Is it time to be more optimistic about the UK?
Whoever picked D-Ream’s Things Can Only Get Better for Tony Blair’s 1997 election campaign soundtrack, deserves a medal. Even now, the early days of New Labour embody a spirit of optimism and renewal encapsulated in that song. With Barack Obama, it was a chant that captured the mood. Yes. We. Can.
Keir Starmer and Rachel Reeves are beating a very different drum. The UK is a busted flush. It’s broken and will take years to fix. It’s going to get worse before it gets better.
Whether these things are true or not, should a leader say them?
One of the strongest tools in the leadership box is the ability to spread hope and belief about the future. It does more than earn support.
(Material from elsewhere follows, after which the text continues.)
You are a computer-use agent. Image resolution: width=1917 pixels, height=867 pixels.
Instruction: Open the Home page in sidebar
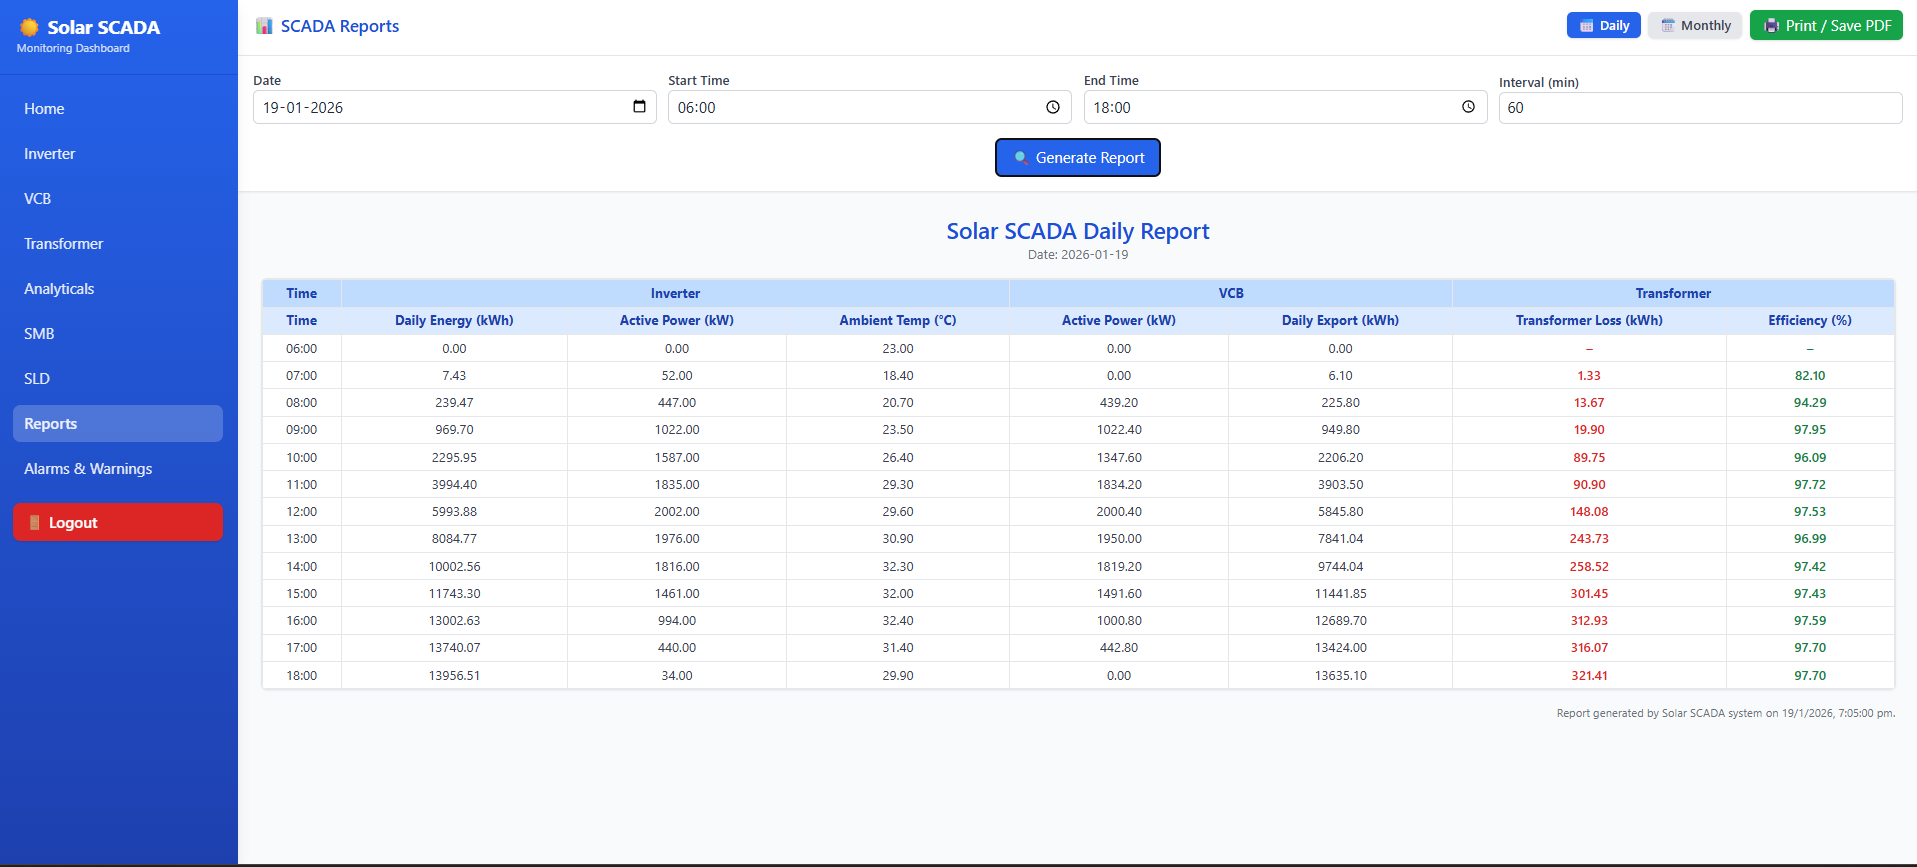pos(44,109)
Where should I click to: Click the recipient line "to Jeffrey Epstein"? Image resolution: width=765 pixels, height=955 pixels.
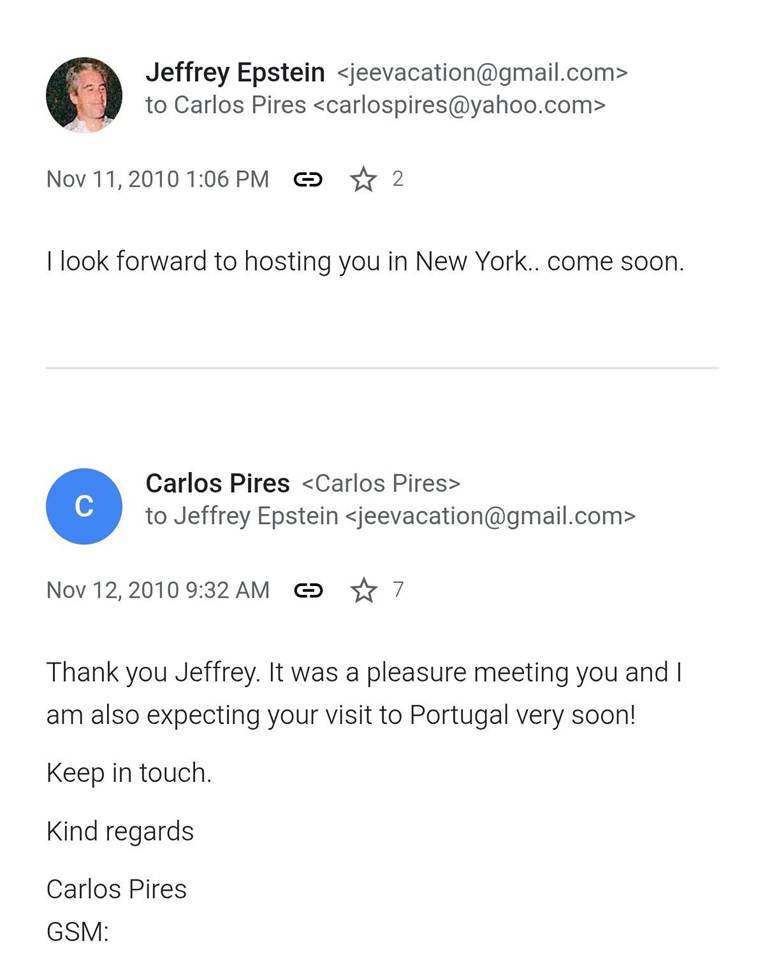(242, 517)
As any successful turnaround leader will tell you, it motivates people, and unites them around a shared purpose.
On an economic level, optimism from the top gives people confidence to spend and invest. It can make the economy grow faster, and if it’s absent it can have the reverse effect — indeed, the negative messaging about the UK’s fiscal situation coming from Downing Street has directly led at least one economic model, from Oxford Economics, to cut its GDP growth forecast by 0.2% for 2025.
That growth forecast was for 2% next year. Inflation has fallen to its target level, consumer spending is recovering and interest rates are falling slowly but steadily. The indicators are quite good. So why would Starmer et al. play the UK down?
The limits of optimism
Belief cannot be grounded in fantasy. Insisting you have the best engineers or marketeers in the world or that you’ll grow 50% next year doesn’t make it true. The money will not ‘just come from somewhere’, as your finance director will no doubt remind you.
Leaders therefore need to ground optimism in realism, which is easy to say but in practice often hard to get right. You can’t just swing between the two depending on your mood: it has to be consistent.
CEOs incidentally have a somewhat harder job than Prime Ministers in this respect — their daily actions and interactions with colleagues at all levels will signal their true sentiment far more than a town hall speech or all-company email; politicians’ communications are more scrutinised but also more stage-managed than is possible in a business.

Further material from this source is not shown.